The night grew chill. Ben Yusef and his son carried the couch and the sick man under the shelter of the tent. Hiram was exhausted by his excited wakefulness, and soon fell into a slumber, during which the little household partook of their evening meal.

When he awoke he was conscious of the presence of the young girl alone, who sat under the lamp that hung at the doorway of the tent, and who answered his every movement with a look towards him. Ben Yusef and Elnathan sat without. A neighbor joined them.
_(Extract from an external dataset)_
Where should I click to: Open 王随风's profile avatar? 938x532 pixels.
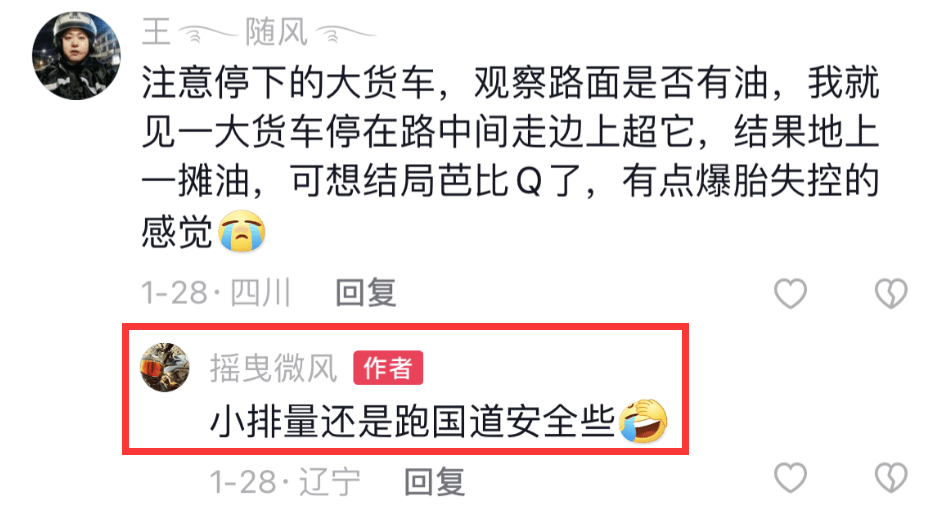[77, 56]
As he was approaching the tent, Hiram heard the father enjoin his son to make no mention of their stranger guest.

"He does not come to us as the angels came to Father Abraham at his tent door," said Elnathan.

"Who knows what form angels take?" replied the elder. "The angels came to Abraham's tent hungry and thirsty; why should not one come to us as a sick and wounded man?"

"From the way the volcano is acting," said Elnathan, pausing to listen to the rumbling earth, "I think he has come as the angels came to Lot in Sodom before the Lord destroyed that place with fire and brimstone. Maybe our guest will startle us before morning with the cry, 'Flee to the mountain!'"

They rose and welcomed their neighbor, with whom they conversed until late in the night, for the imminence of danger from the volcano suggested watchfulness.